> **Exercise**: Rewrite the records from the line containing "Careers (21, 2404)" up to and including the line containing "Lave priser (133, 2298)", substituting "Innlevering" for "Retur" and leaving everything else unchanged.

> **Stored rows**:
** Start **

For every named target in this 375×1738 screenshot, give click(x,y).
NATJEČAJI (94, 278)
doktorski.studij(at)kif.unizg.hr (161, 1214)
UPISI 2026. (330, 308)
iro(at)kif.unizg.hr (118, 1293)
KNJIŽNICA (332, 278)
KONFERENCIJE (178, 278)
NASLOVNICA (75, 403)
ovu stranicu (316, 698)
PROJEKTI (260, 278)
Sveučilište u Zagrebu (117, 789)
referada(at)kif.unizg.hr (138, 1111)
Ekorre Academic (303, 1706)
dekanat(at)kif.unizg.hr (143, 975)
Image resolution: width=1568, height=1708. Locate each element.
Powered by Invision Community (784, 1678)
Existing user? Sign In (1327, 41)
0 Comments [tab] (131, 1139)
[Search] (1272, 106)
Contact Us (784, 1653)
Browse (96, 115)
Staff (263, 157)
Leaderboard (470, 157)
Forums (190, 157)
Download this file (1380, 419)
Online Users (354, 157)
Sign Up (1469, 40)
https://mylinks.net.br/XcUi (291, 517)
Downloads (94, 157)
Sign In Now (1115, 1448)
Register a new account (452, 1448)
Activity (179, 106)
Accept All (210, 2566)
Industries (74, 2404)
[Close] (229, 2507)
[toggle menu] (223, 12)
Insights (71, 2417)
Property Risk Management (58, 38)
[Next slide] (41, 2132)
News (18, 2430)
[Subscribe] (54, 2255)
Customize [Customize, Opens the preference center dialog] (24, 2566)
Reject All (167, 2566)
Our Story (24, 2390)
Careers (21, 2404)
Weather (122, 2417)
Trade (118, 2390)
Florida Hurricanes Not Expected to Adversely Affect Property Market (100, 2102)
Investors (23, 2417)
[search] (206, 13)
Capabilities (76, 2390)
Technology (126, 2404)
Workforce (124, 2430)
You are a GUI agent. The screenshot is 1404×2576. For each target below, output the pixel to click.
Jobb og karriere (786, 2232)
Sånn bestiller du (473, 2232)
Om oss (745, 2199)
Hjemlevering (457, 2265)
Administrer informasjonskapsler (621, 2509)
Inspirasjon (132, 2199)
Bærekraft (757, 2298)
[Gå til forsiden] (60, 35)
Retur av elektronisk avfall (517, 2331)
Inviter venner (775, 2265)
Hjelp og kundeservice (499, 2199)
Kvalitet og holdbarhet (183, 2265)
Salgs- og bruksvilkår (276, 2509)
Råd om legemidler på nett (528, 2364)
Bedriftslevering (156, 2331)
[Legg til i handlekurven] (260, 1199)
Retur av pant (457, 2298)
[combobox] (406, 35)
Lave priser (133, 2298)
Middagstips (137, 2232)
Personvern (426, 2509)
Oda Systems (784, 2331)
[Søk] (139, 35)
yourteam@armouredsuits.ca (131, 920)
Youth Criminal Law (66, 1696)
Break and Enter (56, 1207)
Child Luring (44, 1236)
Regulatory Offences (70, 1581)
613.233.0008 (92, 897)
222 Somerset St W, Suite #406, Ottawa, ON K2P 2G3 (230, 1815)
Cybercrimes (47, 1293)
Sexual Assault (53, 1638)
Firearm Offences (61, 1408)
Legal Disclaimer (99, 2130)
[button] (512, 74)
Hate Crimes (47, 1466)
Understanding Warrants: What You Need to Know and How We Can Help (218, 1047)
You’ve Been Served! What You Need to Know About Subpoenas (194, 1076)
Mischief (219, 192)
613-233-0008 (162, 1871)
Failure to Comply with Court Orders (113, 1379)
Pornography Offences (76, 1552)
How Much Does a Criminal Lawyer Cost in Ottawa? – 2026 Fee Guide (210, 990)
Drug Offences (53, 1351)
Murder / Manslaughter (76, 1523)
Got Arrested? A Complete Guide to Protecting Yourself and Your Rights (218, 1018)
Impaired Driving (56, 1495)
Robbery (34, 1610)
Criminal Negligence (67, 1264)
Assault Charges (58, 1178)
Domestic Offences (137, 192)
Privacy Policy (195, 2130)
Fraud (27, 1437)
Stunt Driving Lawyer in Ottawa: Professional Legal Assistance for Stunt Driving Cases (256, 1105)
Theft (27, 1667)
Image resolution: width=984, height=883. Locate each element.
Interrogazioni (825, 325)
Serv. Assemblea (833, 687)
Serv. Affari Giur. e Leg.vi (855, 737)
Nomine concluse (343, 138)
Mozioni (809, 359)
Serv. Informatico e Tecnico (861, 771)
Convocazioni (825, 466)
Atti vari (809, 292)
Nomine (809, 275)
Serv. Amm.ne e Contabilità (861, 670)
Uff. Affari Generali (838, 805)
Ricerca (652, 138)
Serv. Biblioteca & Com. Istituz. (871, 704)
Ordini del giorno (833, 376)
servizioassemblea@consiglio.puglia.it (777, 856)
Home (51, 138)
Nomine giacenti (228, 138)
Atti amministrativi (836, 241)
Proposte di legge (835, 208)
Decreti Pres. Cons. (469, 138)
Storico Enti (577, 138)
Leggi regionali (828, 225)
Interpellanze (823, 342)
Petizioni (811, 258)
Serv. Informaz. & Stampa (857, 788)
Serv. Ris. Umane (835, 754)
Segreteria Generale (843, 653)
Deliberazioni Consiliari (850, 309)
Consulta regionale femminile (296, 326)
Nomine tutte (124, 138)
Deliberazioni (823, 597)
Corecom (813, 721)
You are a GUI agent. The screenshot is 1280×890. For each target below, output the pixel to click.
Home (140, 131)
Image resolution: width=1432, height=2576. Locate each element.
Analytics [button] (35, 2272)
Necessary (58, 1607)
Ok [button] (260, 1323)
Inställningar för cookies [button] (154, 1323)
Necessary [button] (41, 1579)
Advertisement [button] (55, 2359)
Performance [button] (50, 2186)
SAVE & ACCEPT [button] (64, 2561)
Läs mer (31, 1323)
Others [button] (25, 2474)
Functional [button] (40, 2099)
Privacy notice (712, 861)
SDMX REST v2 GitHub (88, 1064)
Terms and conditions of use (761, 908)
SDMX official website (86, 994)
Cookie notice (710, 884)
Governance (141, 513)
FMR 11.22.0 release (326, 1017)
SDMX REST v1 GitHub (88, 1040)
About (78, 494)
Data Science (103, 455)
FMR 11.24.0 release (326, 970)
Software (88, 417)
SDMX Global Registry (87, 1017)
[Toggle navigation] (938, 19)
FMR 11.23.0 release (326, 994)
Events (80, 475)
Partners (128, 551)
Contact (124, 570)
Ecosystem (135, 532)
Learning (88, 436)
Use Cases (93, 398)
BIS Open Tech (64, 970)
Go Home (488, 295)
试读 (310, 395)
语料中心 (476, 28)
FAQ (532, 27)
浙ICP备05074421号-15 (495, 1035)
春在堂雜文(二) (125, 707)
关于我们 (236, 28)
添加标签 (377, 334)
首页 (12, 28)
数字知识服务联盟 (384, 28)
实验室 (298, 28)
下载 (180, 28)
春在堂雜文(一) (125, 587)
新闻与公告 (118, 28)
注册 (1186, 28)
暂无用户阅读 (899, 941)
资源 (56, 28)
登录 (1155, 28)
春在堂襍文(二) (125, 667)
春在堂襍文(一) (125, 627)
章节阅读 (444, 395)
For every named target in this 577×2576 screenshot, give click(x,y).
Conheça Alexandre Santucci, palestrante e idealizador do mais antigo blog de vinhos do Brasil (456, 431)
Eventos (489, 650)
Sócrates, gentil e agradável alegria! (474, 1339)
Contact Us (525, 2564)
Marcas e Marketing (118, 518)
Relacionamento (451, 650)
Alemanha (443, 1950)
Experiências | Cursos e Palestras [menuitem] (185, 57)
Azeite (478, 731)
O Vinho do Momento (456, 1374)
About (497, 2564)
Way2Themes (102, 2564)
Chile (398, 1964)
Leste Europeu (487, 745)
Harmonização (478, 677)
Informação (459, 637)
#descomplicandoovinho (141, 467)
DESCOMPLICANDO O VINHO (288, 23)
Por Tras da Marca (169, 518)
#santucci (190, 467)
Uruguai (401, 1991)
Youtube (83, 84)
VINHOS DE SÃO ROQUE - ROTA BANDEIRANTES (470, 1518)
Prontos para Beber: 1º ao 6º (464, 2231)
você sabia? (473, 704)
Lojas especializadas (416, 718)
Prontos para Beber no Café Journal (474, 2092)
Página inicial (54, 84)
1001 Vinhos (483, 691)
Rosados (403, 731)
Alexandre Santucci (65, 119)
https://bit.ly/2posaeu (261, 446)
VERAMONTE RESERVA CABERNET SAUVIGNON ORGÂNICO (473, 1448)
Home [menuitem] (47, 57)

** End **

> **Written solution**:
Careers (21, 2404)
Weather (122, 2417)
Trade (118, 2390)
Florida Hurricanes Not Expected to Adversely Affect Property Market (100, 2102)
Investors (23, 2417)
[search] (206, 13)
Capabilities (76, 2390)
Technology (126, 2404)
Workforce (124, 2430)
You are a GUI agent. The screenshot is 1404×2576. For each target below, output the pixel to click.
Jobb og karriere (786, 2232)
Sånn bestiller du (473, 2232)
Om oss (745, 2199)
Hjemlevering (457, 2265)
Administrer informasjonskapsler (621, 2509)
Inspirasjon (132, 2199)
Bærekraft (757, 2298)
[Gå til forsiden] (60, 35)
Innlevering av elektronisk avfall (517, 2331)
Inviter venner (775, 2265)
Hjelp og kundeservice (499, 2199)
Kvalitet og holdbarhet (183, 2265)
Salgs- og bruksvilkår (276, 2509)
Råd om legemidler på nett (528, 2364)
Bedriftslevering (156, 2331)
[Legg til i handlekurven] (260, 1199)
Innlevering av pant (457, 2298)
[combobox] (406, 35)
Lave priser (133, 2298)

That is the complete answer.